*** Opening TEXT SECTION ***

One more issue that will be affecting young people of all genders: the lack, for many of them, of any sign of a desirable future. Most can only look forward to a life of being mercilessly micromanaged at a McJob while renting, barely making ends meet, and spending a stint now and then living out of their car, until they die never having had the option of retirement, all the while watching the planet burn.
So, it’s the combination of patriarchy and capitalism.
Some extra stuff about Andrew “says f-slur/gay more than thank you” Tate: He has a web chat…thing called “The Fake World” (not actual name BTW). It’s messages got leaked. The staff channel (high-ranking taters) is here: search(.)ddosecrets(.)com/data/revolt/categories (ctrl f = staff)
Maybe having Gomez Adams as a role model is something that helped me out as a kid.
I’m gonna put paid to this young male crisis BS right now.
We are not seeing young Black men flock to Andrew Tate, and other men like him, in the kinds of numbers that middle class white boys are. I have absolutely no doubt that life is extremely difficult for young Black men, and they have many role models to choose from, some fictional, some toxic, and some in real life, and yet, a surprising number of them manage to grow up to be fairly well adjusted adults, or at the very least don’t become gangbangers, school-shooters, and human traffickers.
Why is it that something only becomes a “crisis” when it affects white men and boys? Don’t Black and Latino men get lonely too? Don’t they find navigating life difficult too?
Presenting these guys: one of the great creative and personal soulmate pairings of all time, in a moment of unabashed emotion that wasn’t about war, sports, or pussy.

*** Closing TEXT SECTION ***
*** Opening DATA UNDER STUDY ***

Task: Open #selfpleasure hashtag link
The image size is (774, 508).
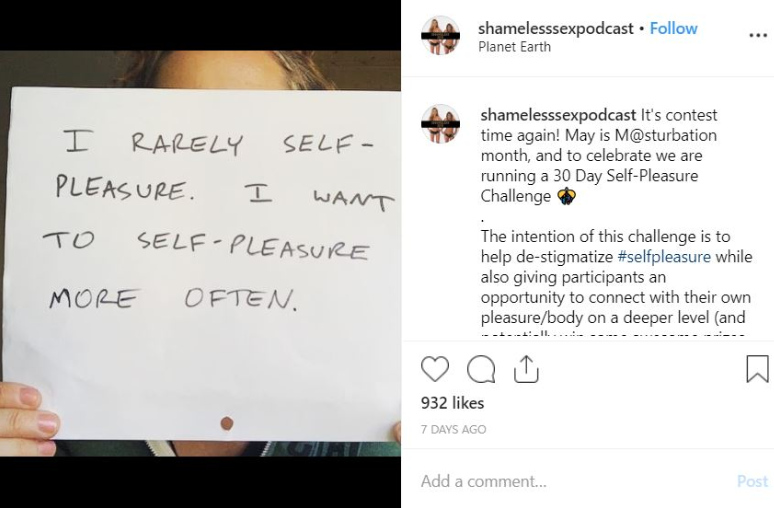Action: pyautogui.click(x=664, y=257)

*** Closing DATA UNDER STUDY ***
*** Opening DATA UNDER STUDY ***

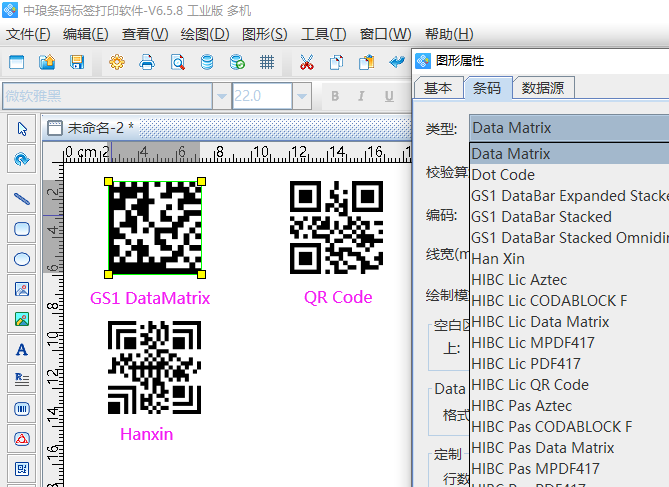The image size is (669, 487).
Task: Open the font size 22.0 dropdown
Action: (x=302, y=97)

*** Closing DATA UNDER STUDY ***

— EXERCISE —
Decide whether each statement agrees with the comments on young men, answering yes or no and quoting the deciding words: (a) Young Black men are turning to Andrew Tate in the same numbers as middle class white boys. (b) The comments name the combination of patriarchy and capitalism. (c) Most young people can look forward to retirement. The rows are separate material and are not part of the text.

— WRITTEN REPLY —
(a) No: "We are not seeing young Black men flock to Andrew Tate, and other men like him, in the kinds of numbers that middle class white boys are."
(b) Yes: "So, it’s the combination of patriarchy and capitalism."
(c) No: "until they die never having had the option of retirement"